Introduction

Our Koios platform relies on a powerful artificial intelligence (AI) model that has been honed and improved over the last two years. Relying on cutting-edge research into speech representation, speaker recognition, natural language processing, and, of course, psychology, we created the most powerful engine on the market to predict someone’s personality from their voice.

As you surely know, our AI model leverages audio recordings to predict personality scores. While the underlying architecture is complex, it primarily works by extracting and processing two types of signals from the audio: linguistic and acoustic signals (see Figure 1).

Figure 1: Magic behind the Koios algorithm

Decoding Linguistic Signals: What is Being Said?

The first step of our model's processing journey begins with linguistic signals. These are essentially the words and phrases used by the speaker in the audio recording. The process starts with a critical cleaning and preprocessing stage, where we eliminate any background noise, pauses, or irrelevant sounds. This way, we ensure the purity and accuracy of the data, making it free from distortions or errors that could impact the subsequent analysis.

The cleaned linguistic signals are then fed into an automatic speech recognition (ASR) layer. ASR technology is designed to convert spoken language into written text. It's a crucial component of our system as it allows us to analyse the spoken words on a granular level, examining the language usage and context in detail.
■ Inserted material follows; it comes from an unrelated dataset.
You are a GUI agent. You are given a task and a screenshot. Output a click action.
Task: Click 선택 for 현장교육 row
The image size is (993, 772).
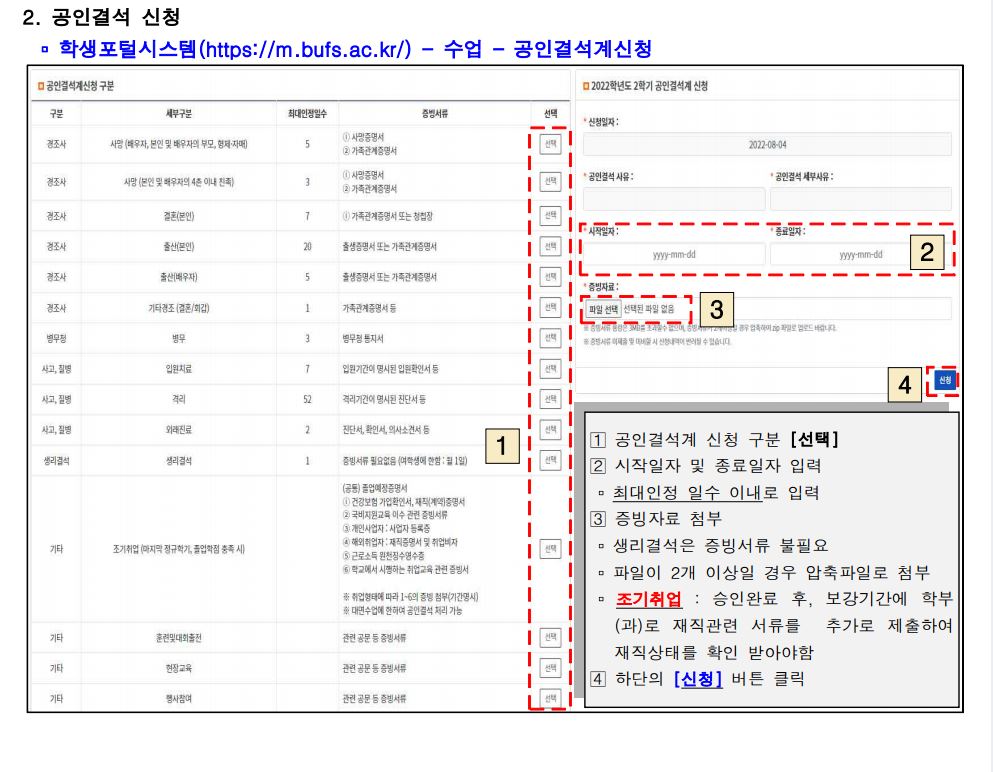pyautogui.click(x=549, y=667)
Upon the successful transcription of the audio into text, the next stage involves the extraction of linguistic and contextual features. This includes a broad spectrum of attributes such as the choice of words, the complexity of sentences, the use of active or passive voice, the presence of specific terminologies or phrases, and even the context inferred from the speech.

These features help us understand the speaker's language patterns, their semantic preferences, and their contextual usage. By analysing these elements, we can draw correlations between linguistic patterns and specific personality traits.

The culmination of this process is the creation of a linguistic dataset. This dataset contains all the linguistic features extracted from the audio, serving as one of the key input sources for our final models that predict personality scores.

The Art of Listening: How is it Being Said?

While what is being said is important, how it's being said carries equal weight. The way people speak — their tone, pitch, volume, and speed — provides a wealth of information about their personalities. That's where our acoustic signal processing comes into play.

Firstly, we convert the raw audio recording into a unified format by normalising it. This normalisation process helps us maintain uniformity, ensuring that our analysis is not biased by varying sound quality or volume levels in different recordings.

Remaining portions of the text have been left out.